● **ABOUT THIS TASK**
Within the listing below, filter for "http" and copy every matching line.

*** Opening of THE RECORDS ***

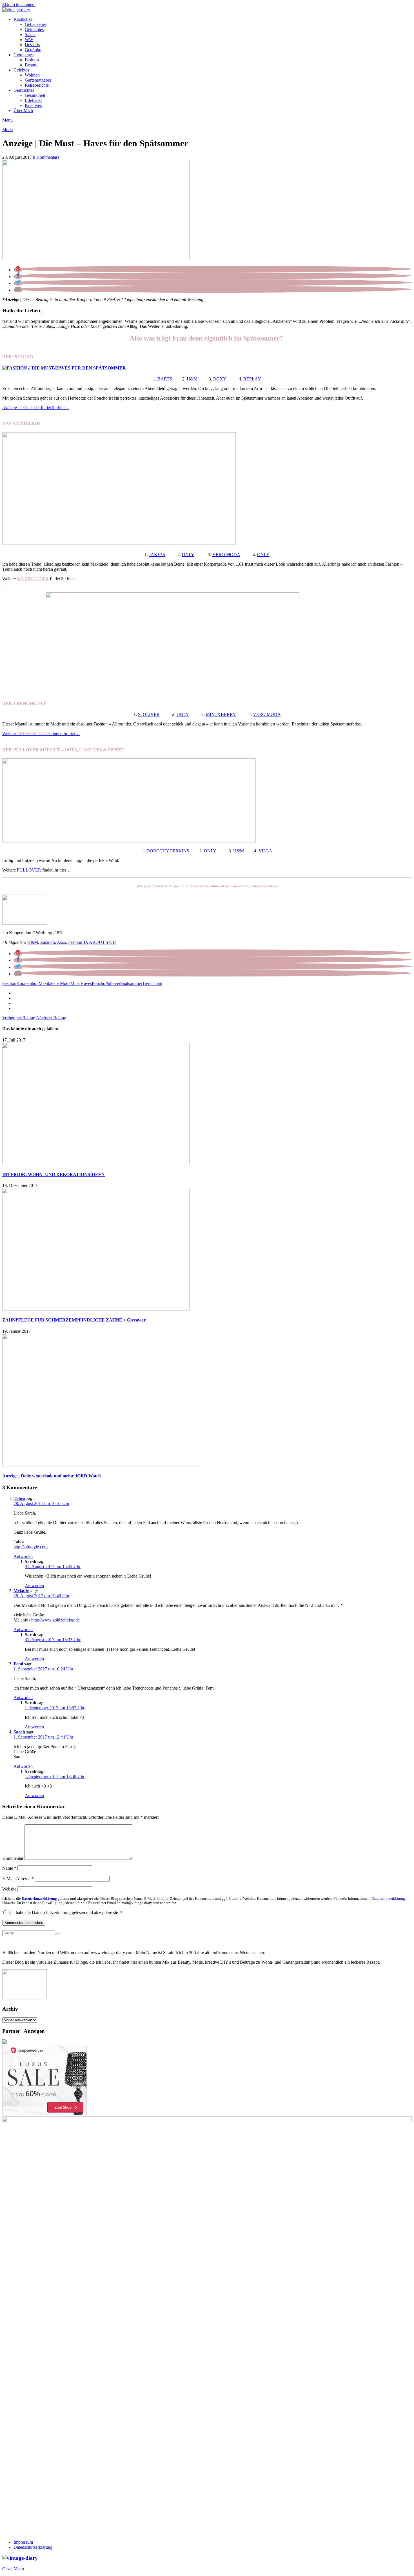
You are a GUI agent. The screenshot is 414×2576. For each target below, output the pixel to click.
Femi (18, 1663)
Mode (7, 129)
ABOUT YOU (102, 942)
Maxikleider (49, 983)
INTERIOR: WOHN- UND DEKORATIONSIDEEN (53, 1174)
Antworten (23, 1556)
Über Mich (23, 110)
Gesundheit (35, 95)
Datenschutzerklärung (33, 2547)
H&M (192, 379)
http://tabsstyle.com (31, 1546)
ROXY (219, 379)
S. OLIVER (149, 714)
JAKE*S (157, 554)
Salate (30, 34)
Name (9, 1868)
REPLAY (252, 379)
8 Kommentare (46, 157)
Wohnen (32, 75)
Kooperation (27, 983)
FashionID (77, 942)
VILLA (265, 850)
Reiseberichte (37, 85)
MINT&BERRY (221, 714)
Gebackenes (35, 24)
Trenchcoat (152, 983)
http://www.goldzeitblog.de (55, 1620)
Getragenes (24, 54)
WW (29, 39)
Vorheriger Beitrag (18, 1017)
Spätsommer (131, 983)
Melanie (21, 1590)
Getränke (33, 49)
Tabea (19, 1498)
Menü (7, 120)
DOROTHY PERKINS (167, 850)
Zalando (47, 942)
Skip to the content (18, 4)
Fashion (32, 59)
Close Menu (13, 2568)
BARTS (164, 379)
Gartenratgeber (38, 80)
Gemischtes (24, 90)
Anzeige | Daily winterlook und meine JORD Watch (51, 1475)
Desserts (32, 44)
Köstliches (23, 19)
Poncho (98, 983)
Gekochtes (34, 29)
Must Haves (81, 983)
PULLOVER (29, 870)
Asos (61, 942)
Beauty (31, 64)
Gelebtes (21, 70)
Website (9, 1889)
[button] (18, 269)
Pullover (112, 983)
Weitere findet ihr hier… (35, 407)
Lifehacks (33, 100)
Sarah (19, 1732)
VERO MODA (226, 554)
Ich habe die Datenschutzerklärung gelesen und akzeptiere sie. (66, 1912)
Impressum (23, 2542)
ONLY (188, 554)
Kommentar (12, 1858)
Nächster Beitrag (51, 1017)
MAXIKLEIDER (33, 578)
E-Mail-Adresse (18, 1878)
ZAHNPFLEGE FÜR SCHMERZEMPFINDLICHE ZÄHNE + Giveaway (74, 1320)
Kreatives (33, 105)
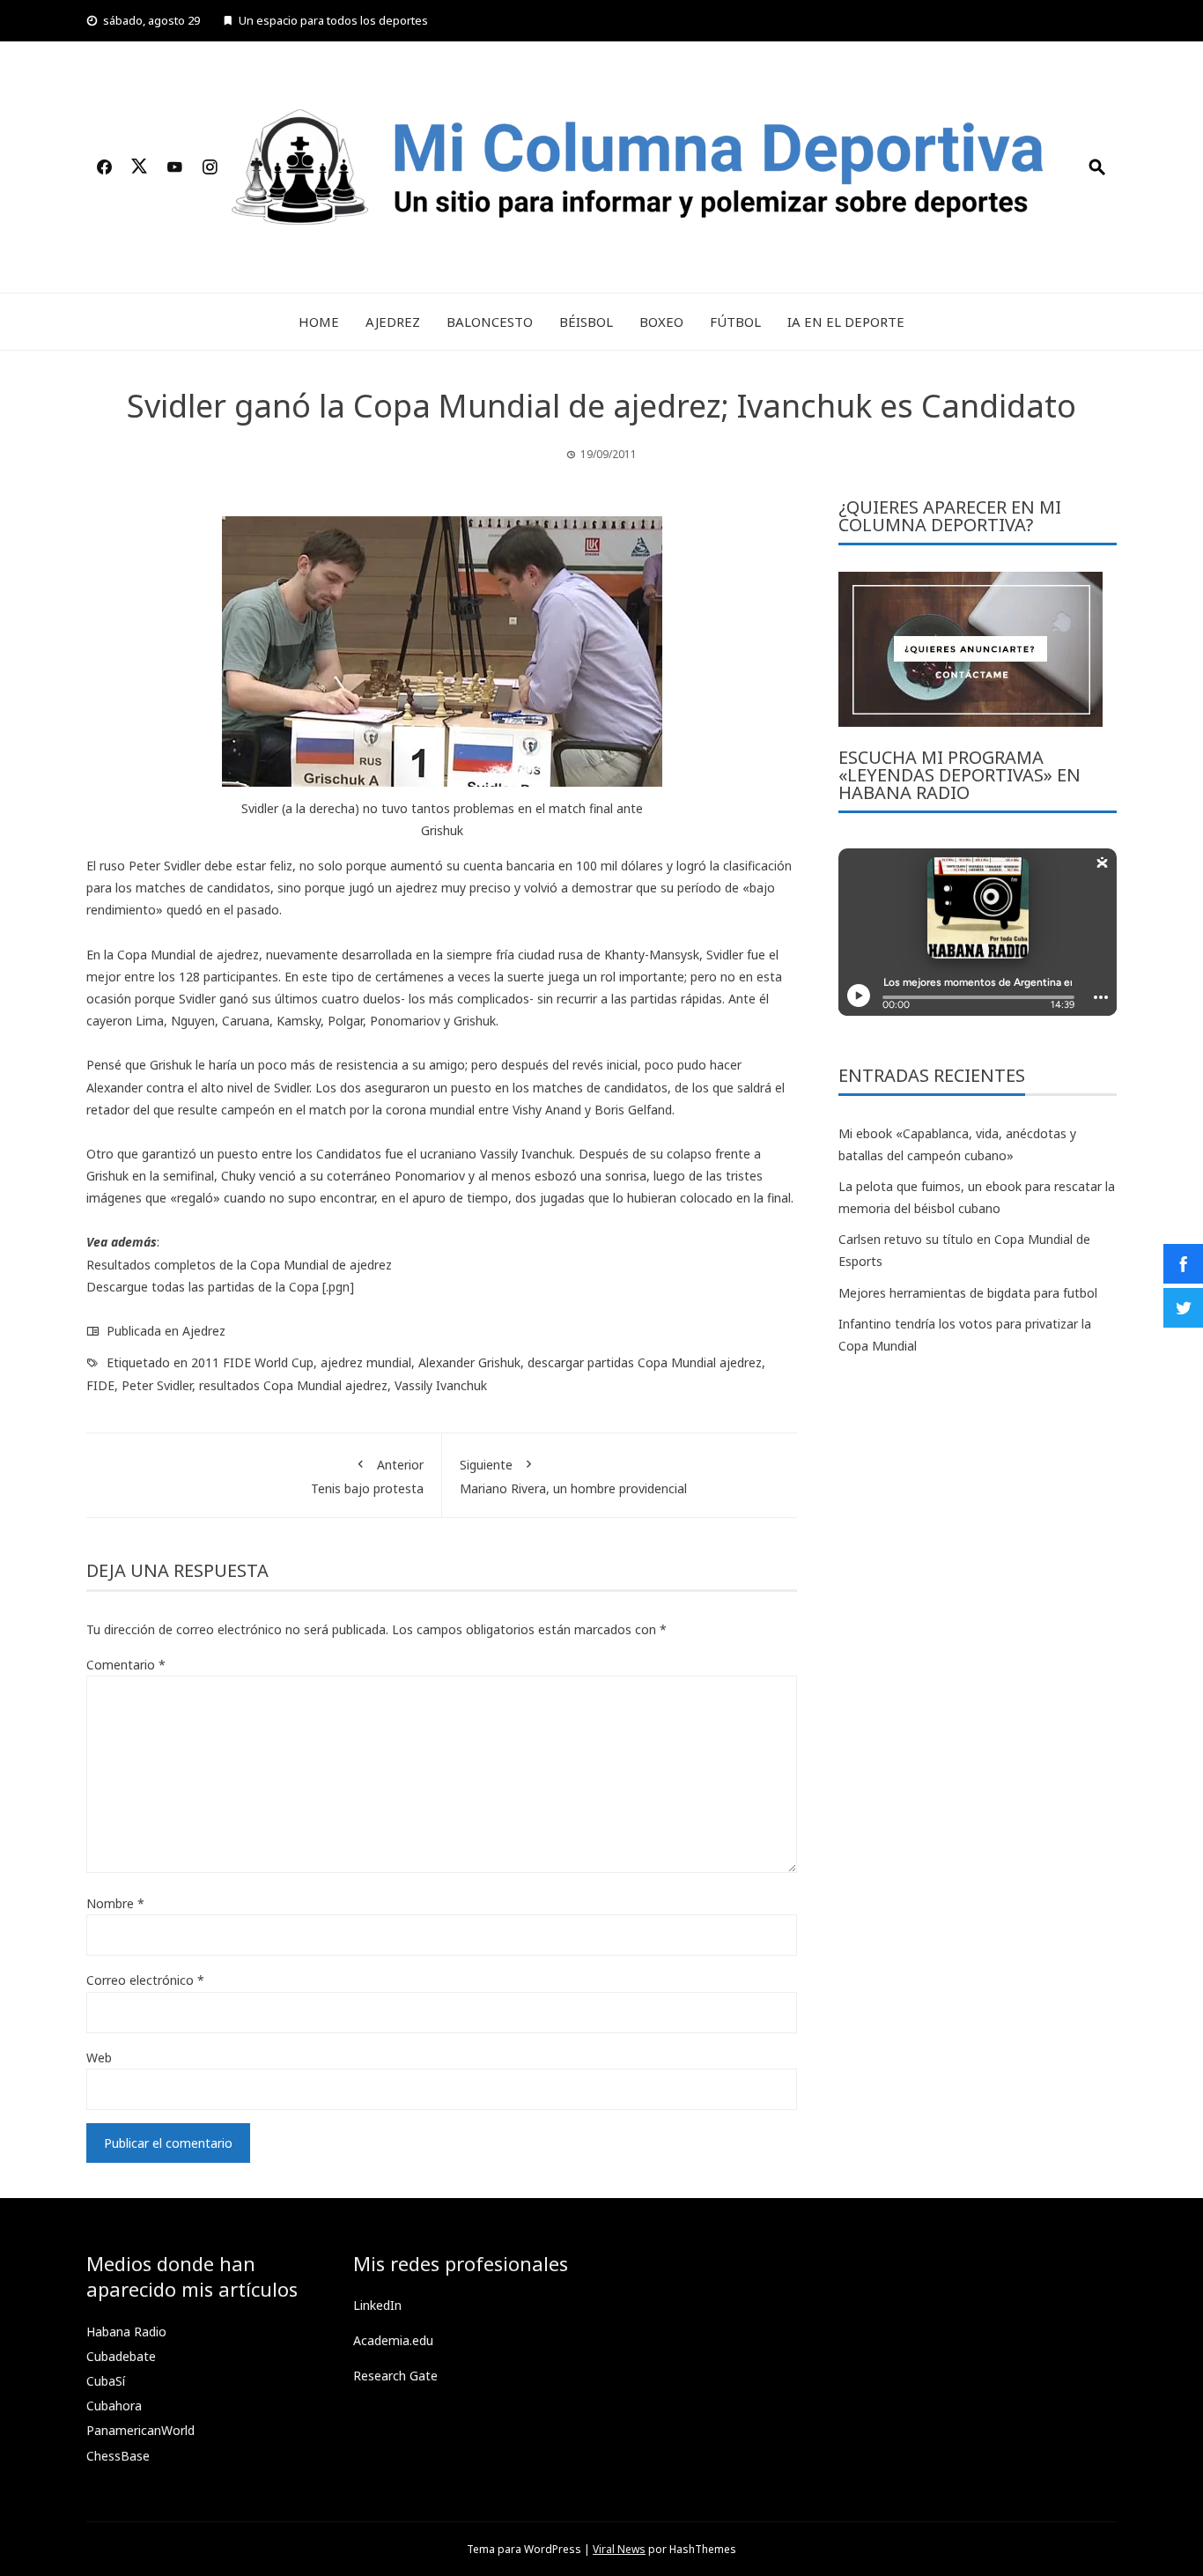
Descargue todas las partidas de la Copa (202, 1286)
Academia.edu (393, 2340)
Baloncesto (490, 321)
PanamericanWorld (140, 2430)
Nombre (115, 1903)
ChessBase (118, 2455)
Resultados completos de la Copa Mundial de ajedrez (239, 1264)
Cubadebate (121, 2356)
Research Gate (395, 2375)
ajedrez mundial (366, 1362)
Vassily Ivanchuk (441, 1385)
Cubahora (114, 2405)
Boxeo (661, 321)
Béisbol (586, 321)
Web (99, 2057)
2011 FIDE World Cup (252, 1362)
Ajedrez (392, 321)
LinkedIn (377, 2305)
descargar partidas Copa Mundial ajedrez (645, 1362)
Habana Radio (126, 2331)
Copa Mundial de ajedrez (188, 954)
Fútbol (735, 321)
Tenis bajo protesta (367, 1476)
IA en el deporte (845, 321)
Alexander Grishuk (469, 1362)
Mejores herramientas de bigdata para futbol (967, 1292)
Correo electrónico (145, 1980)
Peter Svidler (157, 1385)
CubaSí (105, 2380)
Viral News (619, 2549)
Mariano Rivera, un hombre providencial (573, 1476)
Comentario (126, 1664)
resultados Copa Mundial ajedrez (293, 1385)
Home (319, 321)
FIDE (100, 1385)
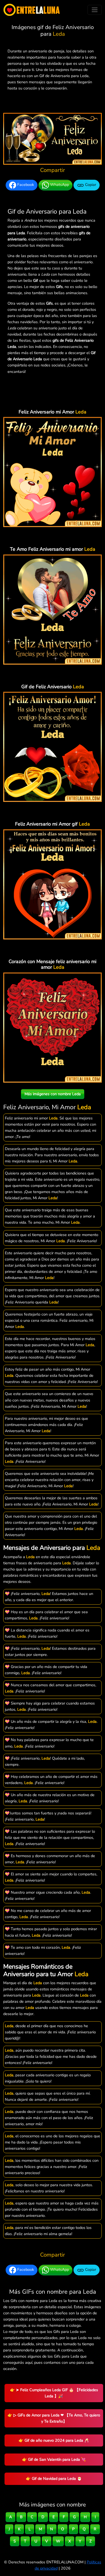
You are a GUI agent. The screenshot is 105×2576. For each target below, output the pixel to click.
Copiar (90, 185)
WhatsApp (59, 185)
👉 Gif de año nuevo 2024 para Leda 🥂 (54, 2440)
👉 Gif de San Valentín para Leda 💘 (54, 2459)
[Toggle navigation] (95, 10)
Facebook (25, 185)
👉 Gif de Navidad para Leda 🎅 (54, 2478)
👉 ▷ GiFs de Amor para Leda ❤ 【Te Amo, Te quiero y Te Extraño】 (54, 2418)
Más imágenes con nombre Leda (52, 1094)
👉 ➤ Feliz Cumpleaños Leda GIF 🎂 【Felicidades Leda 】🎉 (54, 2393)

*** Close of THE RECORDS ***

● **RESPONSE TO THE EXERCISE**
http://tabsstyle.com (31, 1546)
http://www.goldzeitblog.de (55, 1620)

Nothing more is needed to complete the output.